While in Florence and nearby Prato, she met a quality supplier to help her mission to improve the brand. She adds: “We were also discussing with them what sustainability can do.” Sustainable fashion? Is there a contradiction for one of Britain’s most successful fast fashion giants? “No, I don’t believe it at all,” Kane counterattacks. “We are considering growing our own cotton so that we can go from the farm to the factory. It is a major change in the large organizations that have to take responsibility for the fashion it produces. It is a part.

“I don’t throw anything in the trash. Some high street stuff, like Topshop and Miss Selfridge, have been around for 10 to 15 years.” She says fashion and sustainability are “not necessarily closely related.” I’m not doing that. ” Boohoo’s business model has been heavily driven by £ 5 tops and £ 10 jeans that appear to be barely designed in the long run.

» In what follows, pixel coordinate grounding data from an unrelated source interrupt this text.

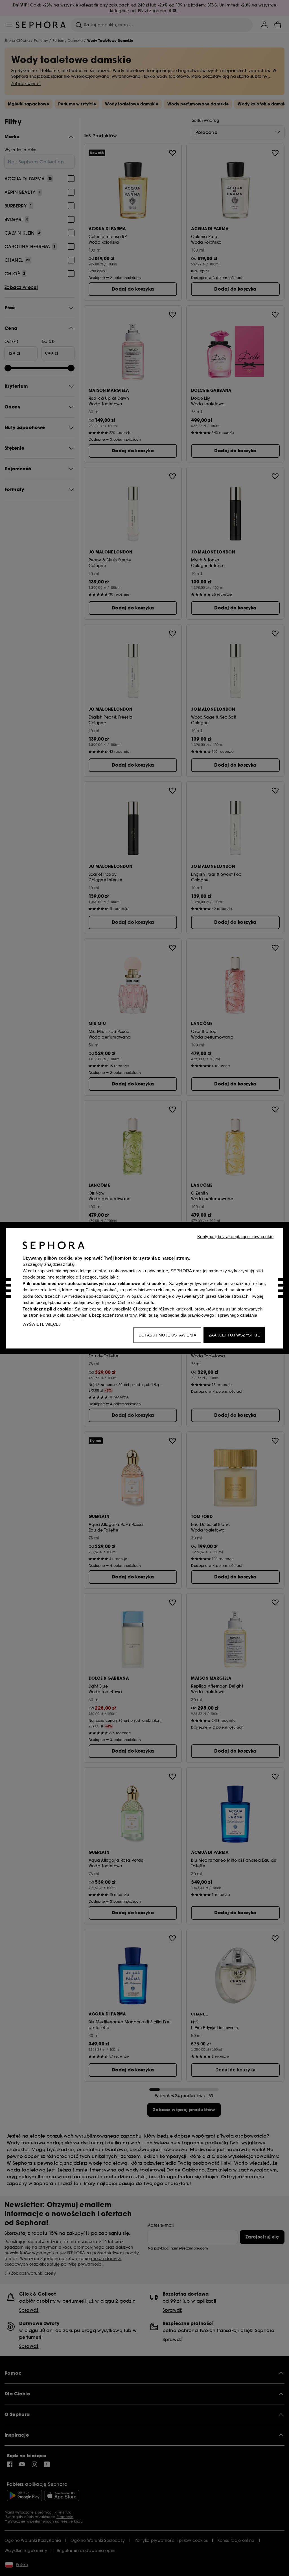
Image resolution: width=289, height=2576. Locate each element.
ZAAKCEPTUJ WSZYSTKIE (234, 1335)
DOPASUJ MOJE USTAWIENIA (167, 1335)
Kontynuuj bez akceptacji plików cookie (235, 1236)
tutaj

But she explains:’There was no such request [for sustainable fashion] In the last few years. But I think that has changed in the last 12 months. Maybe with people working from home, they wore more cotton and natural fibers, and they were thinking a little more about it.But I think there was more noise [about environment issues] Generally in the news. ”

Most importantly, perhaps the next generation seems to be driving change. “There is a great deal of motivation from influencers who want to work with sustainable brands, which tells me that the ocean is about to change.”


Boohoo Chief Carol Kane: “I’m the right person to end the shame of the factory.” Boohoo Chief Carol Kane: “I’m the right person to end the shame of the factory.”